— start —

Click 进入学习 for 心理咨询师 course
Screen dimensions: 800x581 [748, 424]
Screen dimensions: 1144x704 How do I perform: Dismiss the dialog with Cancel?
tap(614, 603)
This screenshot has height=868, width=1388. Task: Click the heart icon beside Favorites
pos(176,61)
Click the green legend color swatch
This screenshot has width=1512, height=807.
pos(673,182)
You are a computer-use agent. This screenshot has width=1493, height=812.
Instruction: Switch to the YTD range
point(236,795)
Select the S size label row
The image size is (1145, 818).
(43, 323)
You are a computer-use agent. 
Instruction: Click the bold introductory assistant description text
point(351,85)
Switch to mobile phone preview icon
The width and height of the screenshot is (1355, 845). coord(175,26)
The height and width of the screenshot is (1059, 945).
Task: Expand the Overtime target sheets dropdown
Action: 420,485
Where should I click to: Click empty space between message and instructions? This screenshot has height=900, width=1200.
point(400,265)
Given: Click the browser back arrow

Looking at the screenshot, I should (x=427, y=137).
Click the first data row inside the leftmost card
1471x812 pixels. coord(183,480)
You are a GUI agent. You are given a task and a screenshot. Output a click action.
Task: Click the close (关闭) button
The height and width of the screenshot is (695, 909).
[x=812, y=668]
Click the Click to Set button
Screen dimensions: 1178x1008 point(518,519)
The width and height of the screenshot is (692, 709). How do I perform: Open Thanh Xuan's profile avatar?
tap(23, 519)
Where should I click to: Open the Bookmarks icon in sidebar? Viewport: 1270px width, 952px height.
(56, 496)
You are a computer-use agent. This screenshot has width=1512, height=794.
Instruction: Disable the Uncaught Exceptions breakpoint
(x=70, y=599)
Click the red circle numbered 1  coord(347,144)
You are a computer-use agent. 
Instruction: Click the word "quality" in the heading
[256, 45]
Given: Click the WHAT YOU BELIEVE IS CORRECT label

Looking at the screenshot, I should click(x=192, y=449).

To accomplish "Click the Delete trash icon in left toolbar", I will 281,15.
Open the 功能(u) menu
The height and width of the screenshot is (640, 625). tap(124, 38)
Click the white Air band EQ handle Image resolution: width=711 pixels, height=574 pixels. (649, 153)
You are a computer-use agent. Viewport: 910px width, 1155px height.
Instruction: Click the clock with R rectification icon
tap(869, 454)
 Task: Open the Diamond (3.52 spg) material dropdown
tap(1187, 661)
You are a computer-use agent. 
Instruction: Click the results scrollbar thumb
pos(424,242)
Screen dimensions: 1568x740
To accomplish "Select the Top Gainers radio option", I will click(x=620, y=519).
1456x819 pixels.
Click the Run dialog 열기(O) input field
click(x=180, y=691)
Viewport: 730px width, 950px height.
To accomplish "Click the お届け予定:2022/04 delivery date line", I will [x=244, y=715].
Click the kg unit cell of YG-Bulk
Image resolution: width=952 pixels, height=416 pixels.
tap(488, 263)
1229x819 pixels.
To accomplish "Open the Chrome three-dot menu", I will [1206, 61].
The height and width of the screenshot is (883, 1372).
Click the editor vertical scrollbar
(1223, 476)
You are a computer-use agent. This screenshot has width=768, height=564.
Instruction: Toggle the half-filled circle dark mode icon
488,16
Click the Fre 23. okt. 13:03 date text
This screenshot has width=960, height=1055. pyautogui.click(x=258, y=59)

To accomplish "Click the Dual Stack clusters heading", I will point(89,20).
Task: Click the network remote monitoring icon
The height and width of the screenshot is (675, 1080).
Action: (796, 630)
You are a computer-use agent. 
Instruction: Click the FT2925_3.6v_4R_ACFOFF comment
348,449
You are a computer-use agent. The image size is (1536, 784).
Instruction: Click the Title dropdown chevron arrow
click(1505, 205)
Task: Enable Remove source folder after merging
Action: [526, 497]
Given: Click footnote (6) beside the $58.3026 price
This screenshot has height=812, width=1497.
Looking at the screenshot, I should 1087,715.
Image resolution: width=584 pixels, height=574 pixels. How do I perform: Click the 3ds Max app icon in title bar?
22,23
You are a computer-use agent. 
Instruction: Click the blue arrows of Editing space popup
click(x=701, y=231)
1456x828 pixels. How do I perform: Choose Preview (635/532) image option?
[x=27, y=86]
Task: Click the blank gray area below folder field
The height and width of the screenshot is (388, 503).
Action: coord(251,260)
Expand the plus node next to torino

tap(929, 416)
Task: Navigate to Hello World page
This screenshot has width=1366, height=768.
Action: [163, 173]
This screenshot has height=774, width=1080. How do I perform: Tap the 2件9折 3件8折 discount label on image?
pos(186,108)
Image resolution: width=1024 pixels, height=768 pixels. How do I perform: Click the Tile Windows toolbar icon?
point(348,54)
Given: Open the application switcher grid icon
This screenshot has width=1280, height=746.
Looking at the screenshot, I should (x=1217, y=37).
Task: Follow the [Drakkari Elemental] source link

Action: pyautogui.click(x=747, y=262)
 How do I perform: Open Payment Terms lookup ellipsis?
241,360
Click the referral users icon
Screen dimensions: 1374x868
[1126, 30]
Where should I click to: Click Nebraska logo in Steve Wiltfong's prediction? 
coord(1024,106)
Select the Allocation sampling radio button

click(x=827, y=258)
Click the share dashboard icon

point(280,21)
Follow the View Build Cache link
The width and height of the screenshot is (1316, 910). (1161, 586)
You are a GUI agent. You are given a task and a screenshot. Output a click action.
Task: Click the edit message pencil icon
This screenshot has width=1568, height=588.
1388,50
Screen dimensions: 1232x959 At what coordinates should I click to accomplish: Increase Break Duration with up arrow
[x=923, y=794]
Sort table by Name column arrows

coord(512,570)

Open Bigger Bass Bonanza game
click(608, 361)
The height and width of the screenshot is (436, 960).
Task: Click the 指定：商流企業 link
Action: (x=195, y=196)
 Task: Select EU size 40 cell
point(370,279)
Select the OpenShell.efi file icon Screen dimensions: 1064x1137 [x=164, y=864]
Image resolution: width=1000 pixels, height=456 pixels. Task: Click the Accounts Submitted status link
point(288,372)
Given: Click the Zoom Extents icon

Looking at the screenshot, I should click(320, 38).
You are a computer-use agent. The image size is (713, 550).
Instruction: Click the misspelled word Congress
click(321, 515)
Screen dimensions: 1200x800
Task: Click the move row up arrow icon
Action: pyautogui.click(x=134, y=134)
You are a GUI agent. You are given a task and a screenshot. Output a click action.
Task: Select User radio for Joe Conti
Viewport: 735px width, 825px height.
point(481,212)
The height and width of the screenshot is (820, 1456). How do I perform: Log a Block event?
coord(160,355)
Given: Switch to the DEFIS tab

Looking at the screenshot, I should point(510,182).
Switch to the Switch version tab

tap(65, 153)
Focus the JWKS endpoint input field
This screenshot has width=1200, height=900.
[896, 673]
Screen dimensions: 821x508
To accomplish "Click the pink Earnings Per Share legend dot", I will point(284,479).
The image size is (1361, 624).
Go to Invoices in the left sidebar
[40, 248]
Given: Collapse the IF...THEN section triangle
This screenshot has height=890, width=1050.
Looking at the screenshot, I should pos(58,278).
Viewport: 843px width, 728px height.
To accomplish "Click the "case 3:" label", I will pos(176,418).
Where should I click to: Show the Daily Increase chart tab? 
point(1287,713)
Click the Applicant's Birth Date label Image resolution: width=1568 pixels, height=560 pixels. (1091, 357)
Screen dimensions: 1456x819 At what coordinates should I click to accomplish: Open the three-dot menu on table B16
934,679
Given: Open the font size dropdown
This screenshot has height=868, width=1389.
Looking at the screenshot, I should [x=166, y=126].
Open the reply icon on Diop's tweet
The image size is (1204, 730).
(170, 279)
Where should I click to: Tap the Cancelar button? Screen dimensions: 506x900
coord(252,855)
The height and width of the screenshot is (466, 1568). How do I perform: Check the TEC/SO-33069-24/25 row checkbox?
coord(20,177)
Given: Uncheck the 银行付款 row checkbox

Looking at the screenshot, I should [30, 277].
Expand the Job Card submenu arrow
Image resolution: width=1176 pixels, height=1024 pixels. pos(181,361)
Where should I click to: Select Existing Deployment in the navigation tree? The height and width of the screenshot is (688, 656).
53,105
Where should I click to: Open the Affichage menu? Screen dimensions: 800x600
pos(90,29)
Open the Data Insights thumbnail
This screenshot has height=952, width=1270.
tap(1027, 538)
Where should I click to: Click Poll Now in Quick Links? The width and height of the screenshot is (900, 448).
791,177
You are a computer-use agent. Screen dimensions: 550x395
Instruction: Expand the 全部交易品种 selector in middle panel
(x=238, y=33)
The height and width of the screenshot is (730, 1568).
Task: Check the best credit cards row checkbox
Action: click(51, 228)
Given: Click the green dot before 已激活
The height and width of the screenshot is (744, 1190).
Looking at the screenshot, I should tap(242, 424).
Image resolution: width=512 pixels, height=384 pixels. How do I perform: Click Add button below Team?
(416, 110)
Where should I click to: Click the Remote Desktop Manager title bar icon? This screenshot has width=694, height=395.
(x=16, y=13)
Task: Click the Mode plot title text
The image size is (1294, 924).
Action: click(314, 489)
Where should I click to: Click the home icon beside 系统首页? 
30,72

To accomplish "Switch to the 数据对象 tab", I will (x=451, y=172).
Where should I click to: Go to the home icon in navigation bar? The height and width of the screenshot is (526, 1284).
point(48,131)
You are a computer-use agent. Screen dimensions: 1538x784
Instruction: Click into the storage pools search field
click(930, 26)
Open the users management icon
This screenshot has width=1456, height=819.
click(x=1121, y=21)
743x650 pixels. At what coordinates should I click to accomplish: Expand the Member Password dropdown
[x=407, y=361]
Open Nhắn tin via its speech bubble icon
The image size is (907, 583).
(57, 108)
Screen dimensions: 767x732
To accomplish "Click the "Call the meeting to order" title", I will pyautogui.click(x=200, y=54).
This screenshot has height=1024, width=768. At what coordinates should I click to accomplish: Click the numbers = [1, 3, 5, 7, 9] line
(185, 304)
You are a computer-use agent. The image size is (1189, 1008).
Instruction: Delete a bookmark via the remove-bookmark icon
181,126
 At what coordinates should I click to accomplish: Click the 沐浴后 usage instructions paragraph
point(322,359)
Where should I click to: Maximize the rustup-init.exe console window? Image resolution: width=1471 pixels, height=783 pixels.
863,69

— end —

Please lay out the records starting at the line containing "You are a computer-use agent. Screen dimensions: 1538x784" and ending at the line containing "click(x=1121, y=21)" as a numbered list, leaving out any blank lines.

1. You are a computer-use agent. Screen dimensions: 1538x784
2. Instruction: Click into the storage pools search field
3. click(930, 26)
4. Open the users management icon
5. This screenshot has width=1456, height=819.
6. click(x=1121, y=21)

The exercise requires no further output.